New East Digital Archive

Meet the artist inventing a new language to merge the natural and non-human worlds 

17 January 2020

The universe of Russian artist Sofya Skidan is immersive. It looks like a future in which breathtaking mountainous landscapes are almost devoid of human presence, and mirror selfies are part of one’s spiritual practice. At the same time, her work is a hauntingly accurate reflection of the fluid and elusive present. Born in the Komi Republic and based in Moscow, Skidan belongs to a generation of digital natives whose relation to the world and their own identity is shaped by global connection. She has no interest in the remnants of Soviet iconography and visual culture — instead, her research delves deeper into the realm of natural landscape, sexuality, and the body.

In her work, Skidan uses various tools and techniques: video and photography, performance, digital graphics, sculpture, and light design. This hybrid and fluid visual language makes us question the way we perceive the world and how we relate to notions such as wilderness, gender, sex, ego, and time.

My artistic practice is founded on a crossroads of several interests: the state of the natural world; Oriental philosophy in the guise of Buddhism and yoga; non-human and speculative contemporary Western theory; the influence of digital technology on memory and conscience; the bodily and the sensual; sexuality and the dissolution of identity.”

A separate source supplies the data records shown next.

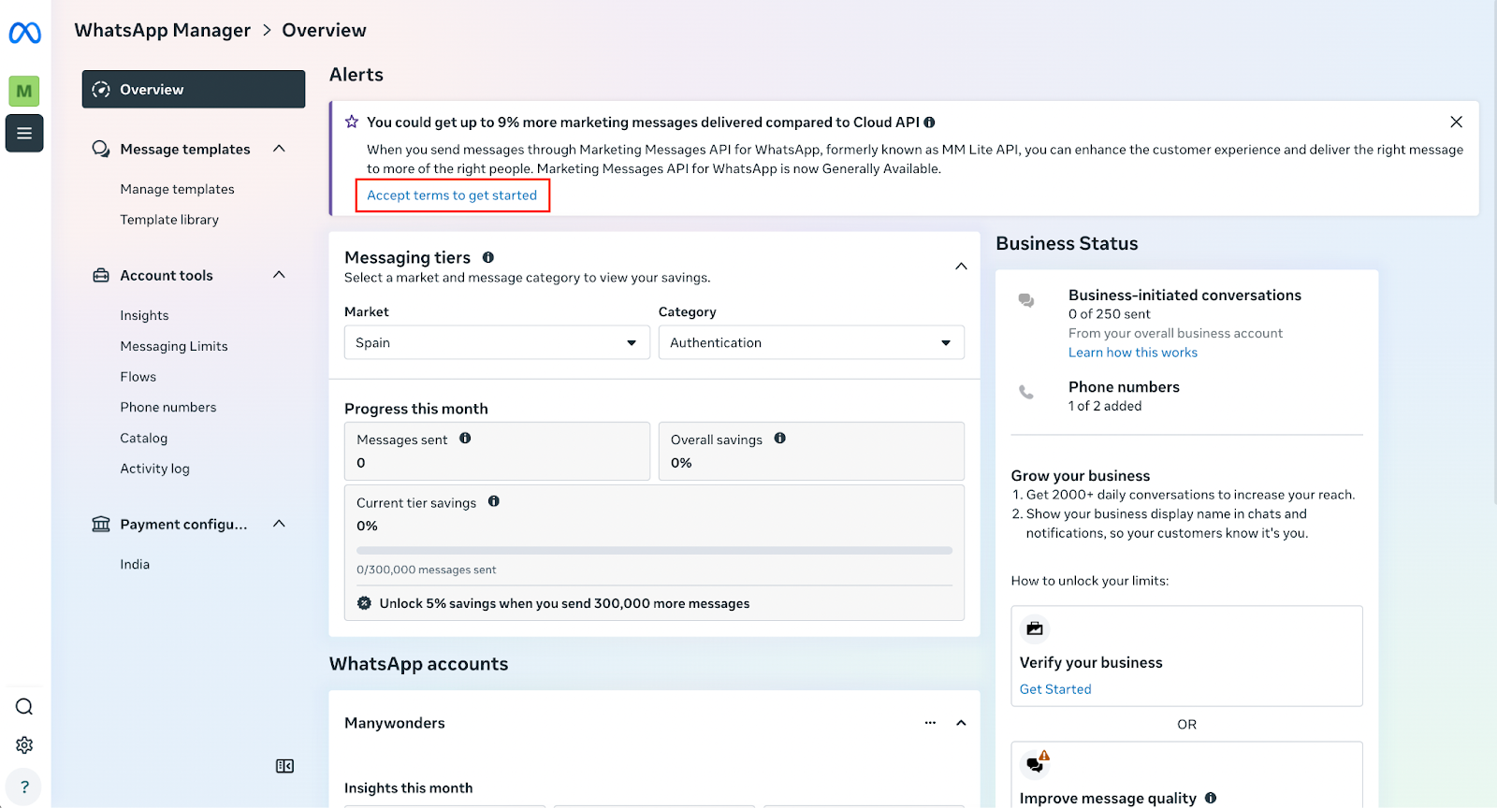Collapse the Message templates section
This screenshot has height=808, width=1497.
pyautogui.click(x=279, y=149)
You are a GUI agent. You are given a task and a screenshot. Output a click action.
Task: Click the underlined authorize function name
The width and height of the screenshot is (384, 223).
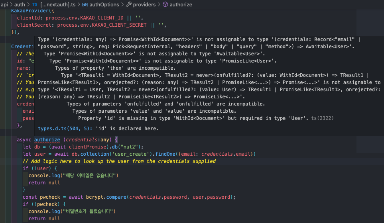click(x=47, y=140)
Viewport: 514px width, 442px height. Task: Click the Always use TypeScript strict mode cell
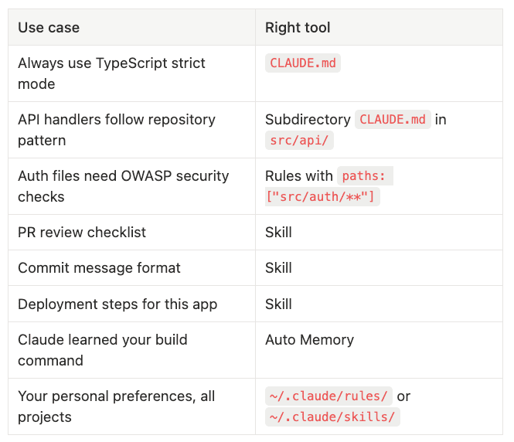(131, 73)
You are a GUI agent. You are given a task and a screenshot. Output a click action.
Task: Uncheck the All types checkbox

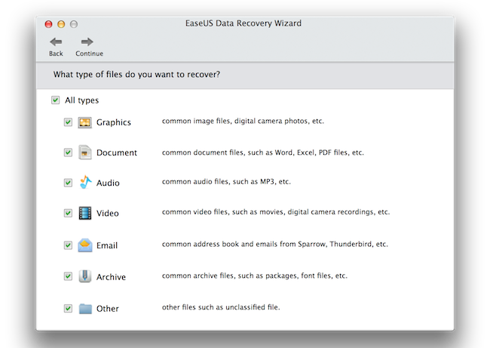tap(55, 100)
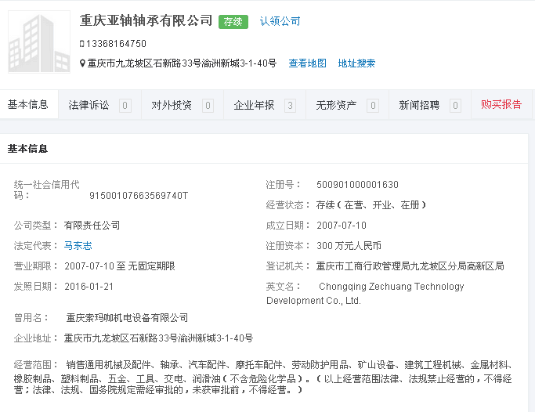
Task: Go to the 无形资产 tab
Action: click(x=336, y=105)
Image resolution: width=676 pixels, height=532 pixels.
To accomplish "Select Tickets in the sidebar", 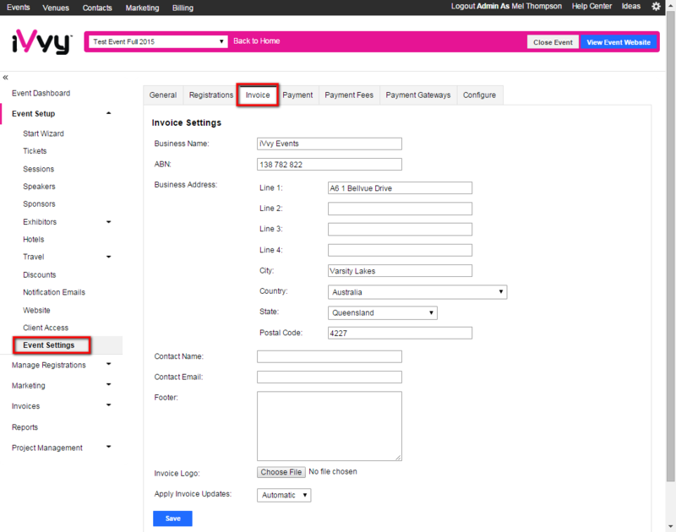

“I grew up in a small industrial oil town in the Komi Republic, where everything is shrouded in taiga and northern Russian nature. The town was so typically Soviet and mundane in its architecture that I ignored the very centre of it — looking back, this actually had a positive effect by fuelling my interrogation of the ‘post-Soviet’ in art.”

“I think that I have been influenced by the internet from an early age, and it was a gateway to other interests such as art cinema and music. But nature continues to fascinate me, and I make sure to spend time outdoors, walking my dog for example. Nature in the North is quite idiosyncratic: there are large urban areas but also fields, rivers with dark waters, and endless woods.”

“I am interested in our nostalgia for the morning landscape and our simultaneous disconnection from nature. So many of us learn about the natural world from the comfort of our cities. It can often feel like we’re in a bunker without access to real nature. Our digital world has become so prominent that I bet some of us wouldn’t notice if our water turned red. In my works, I create integrated natural worlds where snow co-exists with desert and the inanimate becomes animate.”

“I am also interested in the body, specifically the alienation that social media has imposed on us, how it encourages us to manipulate our identity and seek out sensual forms of communication. I like thinking of sexuality as something genderless and am trying to find the overlap between queer discourse, futuristic non-gender theory, and Hindu gods. For me, sexuality is a substance, it is an element of communication.”